-- ASSIGNMENT --
All lines of the listing below must be reproduced character for character.

-- PROVIDED RECORDS --
=== Begin Enclosure ===

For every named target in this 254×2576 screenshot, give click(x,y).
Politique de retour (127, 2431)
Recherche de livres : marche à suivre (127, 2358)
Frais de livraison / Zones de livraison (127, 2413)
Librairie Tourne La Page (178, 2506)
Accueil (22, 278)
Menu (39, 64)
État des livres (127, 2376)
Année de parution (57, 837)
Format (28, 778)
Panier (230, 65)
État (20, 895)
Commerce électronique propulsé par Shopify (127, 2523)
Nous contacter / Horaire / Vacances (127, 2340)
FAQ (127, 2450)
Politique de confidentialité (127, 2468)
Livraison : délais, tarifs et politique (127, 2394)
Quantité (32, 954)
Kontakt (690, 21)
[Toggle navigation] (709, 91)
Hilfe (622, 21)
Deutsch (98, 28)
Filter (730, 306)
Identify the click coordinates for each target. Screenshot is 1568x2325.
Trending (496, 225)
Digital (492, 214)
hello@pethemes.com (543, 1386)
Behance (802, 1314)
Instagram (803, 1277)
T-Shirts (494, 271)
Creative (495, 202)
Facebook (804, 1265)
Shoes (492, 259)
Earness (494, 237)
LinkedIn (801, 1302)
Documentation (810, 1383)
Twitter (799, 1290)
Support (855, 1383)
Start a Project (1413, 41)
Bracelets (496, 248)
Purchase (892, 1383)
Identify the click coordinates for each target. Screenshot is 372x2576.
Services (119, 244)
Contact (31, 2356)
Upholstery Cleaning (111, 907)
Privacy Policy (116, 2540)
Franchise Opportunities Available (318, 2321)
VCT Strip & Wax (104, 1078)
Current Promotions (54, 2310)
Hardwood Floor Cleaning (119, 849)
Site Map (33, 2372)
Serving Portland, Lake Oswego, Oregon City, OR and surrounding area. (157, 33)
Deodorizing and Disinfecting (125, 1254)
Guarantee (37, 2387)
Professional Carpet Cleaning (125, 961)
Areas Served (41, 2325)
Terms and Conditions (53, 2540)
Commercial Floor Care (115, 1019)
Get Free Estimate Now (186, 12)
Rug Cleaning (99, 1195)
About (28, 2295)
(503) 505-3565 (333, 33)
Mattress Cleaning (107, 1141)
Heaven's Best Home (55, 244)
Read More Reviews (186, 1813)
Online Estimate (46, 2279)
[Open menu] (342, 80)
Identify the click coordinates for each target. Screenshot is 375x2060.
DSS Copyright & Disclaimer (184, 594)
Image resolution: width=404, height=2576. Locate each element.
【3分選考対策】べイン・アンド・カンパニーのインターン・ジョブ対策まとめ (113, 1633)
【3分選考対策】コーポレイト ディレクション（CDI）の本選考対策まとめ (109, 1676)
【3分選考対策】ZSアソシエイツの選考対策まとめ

=== End Enclosure ===

-- COMPLETED EXERCISE --
For every named target in this 254×2576 screenshot, give click(x,y).
Politique de retour (127, 2431)
Recherche de livres : marche à suivre (127, 2358)
Frais de livraison / Zones de livraison (127, 2413)
Librairie Tourne La Page (178, 2506)
Accueil (22, 278)
Menu (39, 64)
État des livres (127, 2376)
Année de parution (57, 837)
Format (28, 778)
Panier (230, 65)
État (20, 895)
Commerce électronique propulsé par Shopify (127, 2523)
Nous contacter / Horaire / Vacances (127, 2340)
FAQ (127, 2450)
Politique de confidentialité (127, 2468)
Livraison : délais, tarifs et politique (127, 2394)
Quantité (32, 954)
Kontakt (690, 21)
[Toggle navigation] (709, 91)
Hilfe (622, 21)
Deutsch (98, 28)
Filter (730, 306)
Identify the click coordinates for each target. Screenshot is 1568x2325.
Trending (496, 225)
Digital (492, 214)
hello@pethemes.com (543, 1386)
Behance (802, 1314)
Instagram (803, 1277)
T-Shirts (494, 271)
Creative (495, 202)
Facebook (804, 1265)
Shoes (492, 259)
Earness (494, 237)
LinkedIn (801, 1302)
Documentation (810, 1383)
Twitter (799, 1290)
Support (855, 1383)
Start a Project (1413, 41)
Bracelets (496, 248)
Purchase (892, 1383)
Identify the click coordinates for each target. Screenshot is 372x2576.
Services (119, 244)
Contact (31, 2356)
Upholstery Cleaning (111, 907)
Privacy Policy (116, 2540)
Franchise Opportunities Available (318, 2321)
VCT Strip & Wax (104, 1078)
Current Promotions (54, 2310)
Hardwood Floor Cleaning (119, 849)
Site Map (33, 2372)
Serving Portland, Lake Oswego, Oregon City, OR and surrounding area. (157, 33)
Deodorizing and Disinfecting (125, 1254)
Guarantee (37, 2387)
Professional Carpet Cleaning (125, 961)
Areas Served (41, 2325)
Terms and Conditions (53, 2540)
Commercial Floor Care (115, 1019)
Get Free Estimate Now (186, 12)
Rug Cleaning (99, 1195)
About (28, 2295)
(503) 505-3565 (333, 33)
Mattress Cleaning (107, 1141)
Heaven's Best Home (55, 244)
Read More Reviews (186, 1813)
Online Estimate (46, 2279)
[Open menu] (342, 80)
Identify the click coordinates for each target. Screenshot is 375x2060.
DSS Copyright & Disclaimer (184, 594)
Image resolution: width=404, height=2576. Locate each element.
【3分選考対策】べイン・アンド・カンパニーのインターン・ジョブ対策まとめ (113, 1633)
【3分選考対策】コーポレイト ディレクション（CDI）の本選考対策まとめ (109, 1676)
【3分選考対策】ZSアソシエイツの選考対策まとめ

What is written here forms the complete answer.